# GOALS:
a – In the hashing thread, what does the reply recommend using if only good behavior is wanted from the hash?
b – Return the hashing thread text between "The key itself" and "padded with blanks.", inclusive.

# PROVIDED PASSAGE:
>>>

[Search for users] [Overall Top Noters] [List of all Conferences] [Download this site]

Conference rusure::math

Title:Mathematics at DEC
Moderator:RUSURE::EDP
Created:Mon Feb 03 1986
Last Modified:Fri Jun 06 1997
Last Successful Update:Fri Jun 06 1997
Number of topics:2083
Total number of notes:14613

717.0. "HASHING algorithm, anyone ?" by BMT::TEDESCO (Bob Tedesco, SWS - New York) Mon Jun 15 1987 13:17

Does anyone know of a hashing algorithm that will generate a unique 16 bit 
integer given an 8 byte key ?

I know that in most cases a hash does not guarantee a unique value, but
my gut feeling is that in my case it may be possible.

The key itself is always unique, and there is likely never more then about 
32000 of them.

The 8 byte key looks like this:
	_____________________________
	| x | y | a1 a2 a3 a4 a5 a6 |
	-----------------------------

	x = 1 byte integer of 0 to 255, sign ignored
	y = 1 byte integer of 0 to 255, sign ignored

	a1 to a6 = a DECnet node name of up to 6 alphanumeric characters,
		   alphas are uppercase. If < 6 its padded with blanks.

Ive been hacking this around for a while with no results. Any suggestions
would be appreciated.  I have the means to do a hash with tables to deal 
with duplicates, but it would be great of I could avoid it.


thanks,

Bob T.
T.RTitleUserPersonal
Name
DateLines
717.1TLE::BRETTMon Jun 15 1987 14:2814
    
    Since there is
    
    		256*256*(37**6)   > 2**8 * 2**8 * (2**5)**6 = 2**46
    
    elements in the domain of the hashing function, and since there
    is only 2**16 elements in the range of the hashing function, there
    can't be a function that does a unique hash.
    
    Sorry, your intuition is wrong.
                                   
    If you just want it to have good behaviour, use LIB$CRC.

<<<

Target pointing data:
>>>

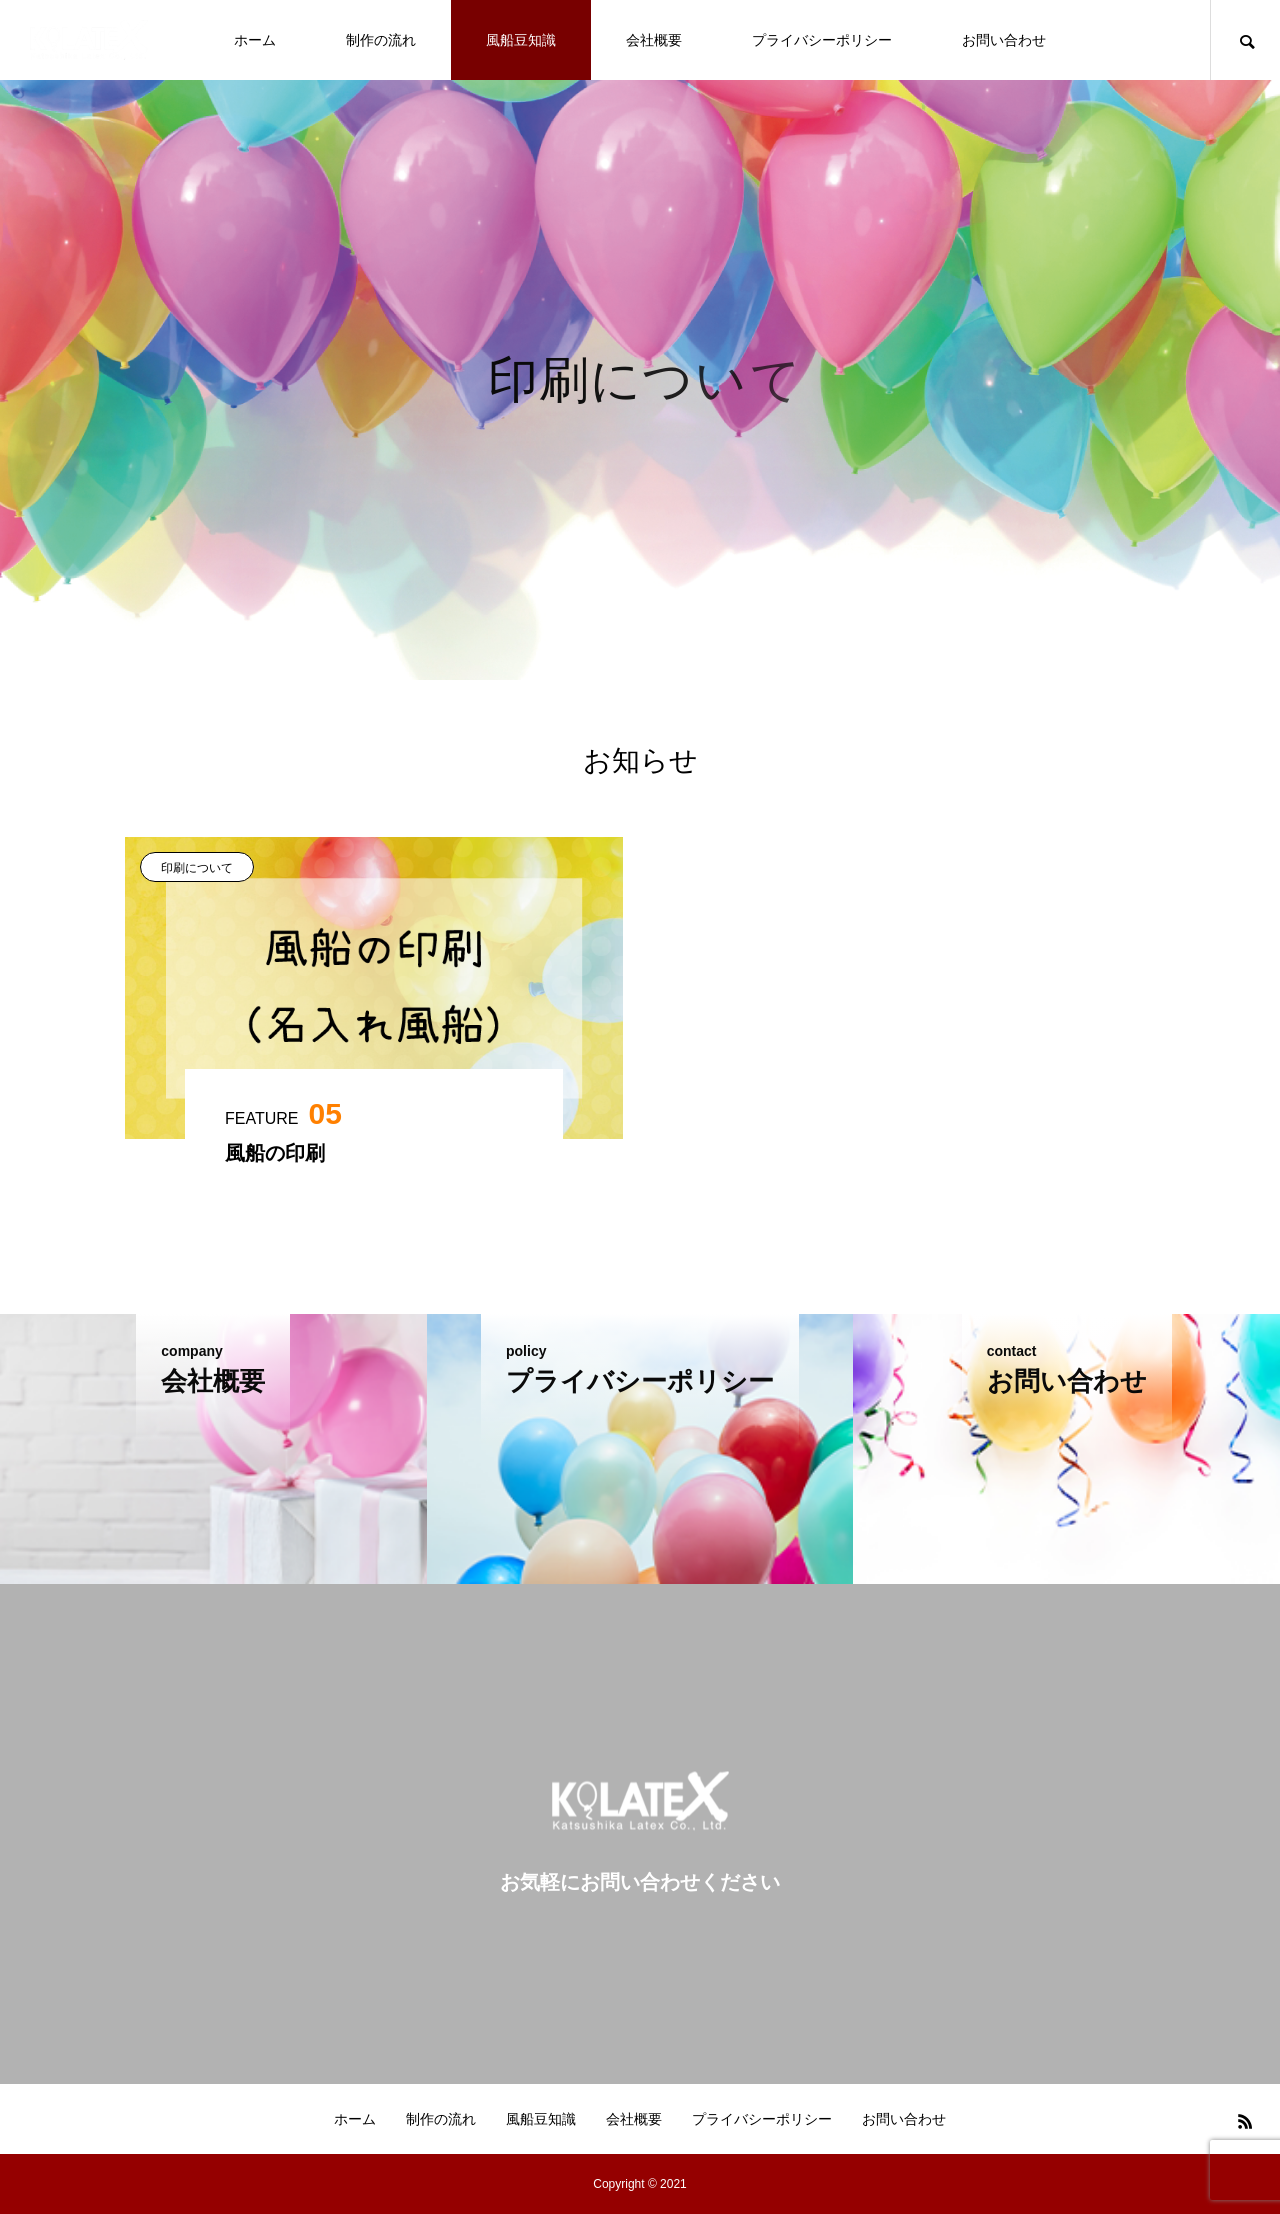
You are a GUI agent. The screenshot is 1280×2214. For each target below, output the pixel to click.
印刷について (197, 868)
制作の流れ (381, 40)
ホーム (255, 40)
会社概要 (654, 40)
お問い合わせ (1004, 40)
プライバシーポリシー (822, 40)
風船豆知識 (521, 40)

<<<

# ANSWERS IN ORDER:
a – LIB$CRC

b –
The key itself is always unique, and there is likely never more then about 
32000 of them.

The 8 byte key looks like this:
	_____________________________
	| x | y | a1 a2 a3 a4 a5 a6 |
	-----------------------------

	x = 1 byte integer of 0 to 255, sign ignored
	y = 1 byte integer of 0 to 255, sign ignored

	a1 to a6 = a DECnet node name of up to 6 alphanumeric characters,
		   alphas are uppercase. If < 6 its padded with blanks.